## EXCERPTED TEXT
::::::
1

Got a bizarre issue in an IF statement with multiple conditions. The last working version looks like:

If VAR1 = "SCRT" And InStr("|TEC|FIN|", "|" & VAR2 & "|")) And VAR3 = 1 Then

And now, I implement another condition to statement:

If VAR1 = "SCRT" And InStr("|TEC|FIN|", "|" & VAR2 & "|")) And (VAR3 = 1 or VAR3 = 15) Then

With this values: VAR1: "" (empty) VAR2: "FIN" VAR3: 1

The code it will work fine in debug. The bizarre is compiling and running on the production environment, the condition passed even with the first condition not ok.

Already logged the values to check. The production environment has the same files (libraries).

The only thing that changed besides the condition is the Option Explicit in the begin of this module.

Thanks!!

Ňɏssa Pøngjǣrdenlarp
  • 38,411
  • 12
  • 59
  • 178
  • `On Error Resume Next` and `VAR1` is null? – wqw Feb 23 '17 at 17:32
  • 2
    Instr returns the position of the match (either 1 or 5 or 0). The And operator is bitwise in VB6. A TRUE value is -1, so all bits are set. You should check for result of Instr being > 0. That will return either 0 or -1 and your expression will be more correct. – Guillermo Phillips Feb 23 '17 at 17:34
  • I saw this, but in this case vb6 implicitly convert any value >0 to True. – Fernando Moreno Feb 23 '17 at 19:45
  • 1
    Only by luck. If you had two Instr conditions for example, it may fail. This would fail: If InStr("abc", "a") And InStr("abc", "b") Then – Guillermo Phillips Feb 24 '17 at 09:40
  • Ok.... this is an change that it'll be changed! =) But it's not the resolution. – Fernando Moreno Feb 24 '17 at 21:00
  • You have mismatched parentheses. Otherwise it may or may not be a Possible duplicate of [Odd behavior with boolean if statement in VBA](http://stackoverflow.com/q/24684955/11683). – GSerg Feb 24 '17 at 21:46

1 Answers1

2

No offense, but that's just way too hard to parse, and for no good reason. When dealing with And conditions, you're far better off using nested Ifs, placing the least likely conditions first and the most expensive tests last where possible. This is much clearer, and almost certainly faster:

If VAR1 = "SCRT" Then
 If InStr("|TEC|FIN|", "|" & VAR2 & "|")) > 0 Then
  If (VAR3 = 1) or (VAR3 = 15) Then

This allows short-circuiting, which is otherwise unavailable in VB6. Code doesn't run faster just because it's on one line.
::::::
## INPUT FOR THIS TASK
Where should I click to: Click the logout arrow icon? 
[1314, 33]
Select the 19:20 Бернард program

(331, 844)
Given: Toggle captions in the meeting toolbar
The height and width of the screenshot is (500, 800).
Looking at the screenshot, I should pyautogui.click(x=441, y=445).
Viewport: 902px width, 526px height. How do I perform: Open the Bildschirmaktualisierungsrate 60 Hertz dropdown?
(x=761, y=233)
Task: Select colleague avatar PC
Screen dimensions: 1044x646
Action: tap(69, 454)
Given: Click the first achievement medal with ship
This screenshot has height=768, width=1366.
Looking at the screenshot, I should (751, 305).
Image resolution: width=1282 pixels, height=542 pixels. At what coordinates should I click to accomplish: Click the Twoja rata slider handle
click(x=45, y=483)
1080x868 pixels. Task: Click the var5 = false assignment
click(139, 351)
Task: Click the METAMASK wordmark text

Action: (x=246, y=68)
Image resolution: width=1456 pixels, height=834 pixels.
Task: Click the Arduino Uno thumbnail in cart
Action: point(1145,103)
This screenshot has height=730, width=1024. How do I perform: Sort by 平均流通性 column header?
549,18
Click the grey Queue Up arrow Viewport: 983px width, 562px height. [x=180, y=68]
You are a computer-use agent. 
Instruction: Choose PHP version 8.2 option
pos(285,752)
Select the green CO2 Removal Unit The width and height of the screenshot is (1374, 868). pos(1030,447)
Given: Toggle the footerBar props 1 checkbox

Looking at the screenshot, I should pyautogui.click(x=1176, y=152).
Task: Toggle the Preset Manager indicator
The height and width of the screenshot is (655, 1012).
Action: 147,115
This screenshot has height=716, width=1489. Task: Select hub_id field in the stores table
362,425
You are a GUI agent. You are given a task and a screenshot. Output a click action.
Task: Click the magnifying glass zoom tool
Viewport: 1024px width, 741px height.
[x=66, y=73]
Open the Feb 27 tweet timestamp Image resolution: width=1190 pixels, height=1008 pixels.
::::::
## TO DO
(a) In the VB6 IF statement question, swap "production environment" for "live server" and give the passage from "Got a bizarre" to "same files (libraries).".
(b) From the records, write out the lines from the line with "Task: Select colleague avatar PC" to the line with "Select the green", copying each one exactly.

## WRITTEN ANSWERS
(a)
Got a bizarre issue in an IF statement with multiple conditions. The last working version looks like:

If VAR1 = "SCRT" And InStr("|TEC|FIN|", "|" & VAR2 & "|")) And VAR3 = 1 Then

And now, I implement another condition to statement:

If VAR1 = "SCRT" And InStr("|TEC|FIN|", "|" & VAR2 & "|")) And (VAR3 = 1 or VAR3 = 15) Then

With this values: VAR1: "" (empty) VAR2: "FIN" VAR3: 1

The code it will work fine in debug. The bizarre is compiling and running on the live server, the condition passed even with the first condition not ok.

Already logged the values to check. The live server has the same files (libraries).

(b)
Task: Select colleague avatar PC
Screen dimensions: 1044x646
Action: tap(69, 454)
Given: Click the first achievement medal with ship
This screenshot has height=768, width=1366.
Looking at the screenshot, I should (751, 305).
Image resolution: width=1282 pixels, height=542 pixels. At what coordinates should I click to accomplish: Click the Twoja rata slider handle
click(x=45, y=483)
1080x868 pixels. Task: Click the var5 = false assignment
click(139, 351)
Task: Click the METAMASK wordmark text

Action: (x=246, y=68)
Image resolution: width=1456 pixels, height=834 pixels.
Task: Click the Arduino Uno thumbnail in cart
Action: point(1145,103)
This screenshot has height=730, width=1024. How do I perform: Sort by 平均流通性 column header?
549,18
Click the grey Queue Up arrow Viewport: 983px width, 562px height. [x=180, y=68]
You are a computer-use agent. 
Instruction: Choose PHP version 8.2 option
pos(285,752)
Select the green CO2 Removal Unit The width and height of the screenshot is (1374, 868). pos(1030,447)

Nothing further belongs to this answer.